Pokai-po, bite ta-ata
– tötendes Feuer, komme her zu mir!«
    Der Gerufene wollte sich in Bewegung setzen, da aber zog der Major den Revolver und richtete ihn auf mich.
    »Hinaus, sonst schieße ich!« gebot er.
    »
Pshaw!
« antwortete ich, indem ich nun direkt auf in zuschritt. »Tötendes Feuer, sage diesen Bleichgesichtern, wer ich bin!«
    »Old Shatterhand!« antwortete der Indianer.
    »Old Shatterhand!« wiederholten die Offiziere.
    Die verblüfften Mienen waren ein wahres Gaudium für mich. Der bloße Name thut oft mehr, als der Träger desselben jemals fertig bringen kann.
    »Ja, Old Shatterhand bin ich, Mesch’schurs,« sagte ich. »Wollen Sie es glauben, oder soll ich es Ihnen beweisen? Ich habe meinem roten Freunde freies Geleit versprochen, und ich werde es ihm geben. Vorher erlauben Sie mir, an ihrer Beratung mit teilzunehmen. Tötendes Feuer spricht nicht gut englisch, und sie verstehen die Dialekte der Sioux nicht genug; ein Dolmetscher ist notwendig. Beginnen wir also!
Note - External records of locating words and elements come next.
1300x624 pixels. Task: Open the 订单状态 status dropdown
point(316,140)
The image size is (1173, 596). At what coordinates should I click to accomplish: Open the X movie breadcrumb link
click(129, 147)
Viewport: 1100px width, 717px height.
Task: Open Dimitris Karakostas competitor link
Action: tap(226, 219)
Ob mit den Waffen oder mit der friedlichen Unterhandlung, das steht in Ihrem Belieben!«
    Mancher wird in meinem Verhalten ein großes Wagnis erblicken, aber es war keins. Ich kannte meine Leute. Ein deutscher Major oder Obristwachtmeister hätte mich ganz einfach
ad acta
heften lassen, die guten Yankees aber hatten vor meinem Trappernamen einen solchen Respekt, daß die Unterhandlung von neuem begonnen wurde, und dank der Mühe, welche ich mir gab, verzichtete der Häuptling auf die Sühne, welche er vor meiner Ankunft verlangt hatte; er hatte das Leben von achtzehn Weißen beansprucht, ein Weißer für jeden gefallenen Tetong; ich brachte es dahin, daß er achtzehn Karabiner verlangte, und sie wurden ihm – ganz gegen das Gesetz – bewilligt.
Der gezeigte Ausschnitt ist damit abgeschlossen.